Mijn vriendin Annelies maakt al jaren pindarotsjes — en geeft ze soms cadeau bij verhuizingen en verjaardagen. Fantastisch lekker en verslavend (crack!), vandaar de naam. Toen ik hele lekkere Zwitserse pure chocolade met pistachenoten had geproefd en deze nergens in Nederland kon vinden, besloot ik Annelies’ recept te gebruiken om zelf dan maar zo’n chocoladereep te maken. Dit bleek veel makkelijker en sneller dan ik dacht, dus een nieuwe hobby was geboren. In dit recept bewaar ik alle varianten die ik lekker vind.
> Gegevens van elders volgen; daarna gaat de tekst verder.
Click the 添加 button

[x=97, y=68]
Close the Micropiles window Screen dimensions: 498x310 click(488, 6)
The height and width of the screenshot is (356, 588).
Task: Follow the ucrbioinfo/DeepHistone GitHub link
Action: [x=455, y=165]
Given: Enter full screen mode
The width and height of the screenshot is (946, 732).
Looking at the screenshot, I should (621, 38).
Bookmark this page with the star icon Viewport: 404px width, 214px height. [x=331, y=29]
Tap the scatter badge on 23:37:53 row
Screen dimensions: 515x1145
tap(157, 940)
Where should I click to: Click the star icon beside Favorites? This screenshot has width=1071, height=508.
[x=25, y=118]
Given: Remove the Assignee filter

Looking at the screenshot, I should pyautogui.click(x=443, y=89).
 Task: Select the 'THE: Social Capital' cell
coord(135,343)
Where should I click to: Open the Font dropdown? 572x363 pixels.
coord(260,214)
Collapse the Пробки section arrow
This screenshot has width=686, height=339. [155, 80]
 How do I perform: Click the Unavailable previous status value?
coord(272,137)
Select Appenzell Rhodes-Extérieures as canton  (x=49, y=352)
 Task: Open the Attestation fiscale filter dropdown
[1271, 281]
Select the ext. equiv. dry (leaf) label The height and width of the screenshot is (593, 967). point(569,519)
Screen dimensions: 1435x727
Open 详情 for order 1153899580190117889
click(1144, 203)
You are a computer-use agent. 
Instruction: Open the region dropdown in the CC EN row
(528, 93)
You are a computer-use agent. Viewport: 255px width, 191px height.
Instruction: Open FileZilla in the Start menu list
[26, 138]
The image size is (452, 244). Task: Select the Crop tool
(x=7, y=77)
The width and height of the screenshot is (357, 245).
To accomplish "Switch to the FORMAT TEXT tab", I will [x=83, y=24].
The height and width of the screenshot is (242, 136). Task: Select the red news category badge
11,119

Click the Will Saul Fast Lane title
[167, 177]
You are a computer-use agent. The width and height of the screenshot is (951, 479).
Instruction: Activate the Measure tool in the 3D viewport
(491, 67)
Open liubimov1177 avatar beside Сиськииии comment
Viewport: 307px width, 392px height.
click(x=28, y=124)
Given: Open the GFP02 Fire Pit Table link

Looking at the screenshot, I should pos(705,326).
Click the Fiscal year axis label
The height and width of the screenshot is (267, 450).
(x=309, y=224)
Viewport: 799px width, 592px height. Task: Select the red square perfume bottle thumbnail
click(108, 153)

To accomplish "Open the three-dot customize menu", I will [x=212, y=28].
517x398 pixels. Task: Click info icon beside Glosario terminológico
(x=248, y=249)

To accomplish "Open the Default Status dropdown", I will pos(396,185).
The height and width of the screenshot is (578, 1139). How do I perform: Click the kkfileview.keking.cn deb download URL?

  • Voor vegans, vegetariërs en omnivoren.
  • Voor 1 eenheid crackrotsjes. Ik doe ongeveer 2 weken met deze hoeveelheid — maar soms ook niet.
  • Dit kost me max 20 minuten om te maken, en dan 30 minuten tijd in de koelkast
  • Bron: Annelies en instructies [1] [2] van Rutger Bakt

Boodschappen

Tip: voor de chocolade in deze recepten gebruik ik ofwel grote onversierde chocoladerepen uit de supermarkt, ofwel de chocoladedruppels van de Notenshop.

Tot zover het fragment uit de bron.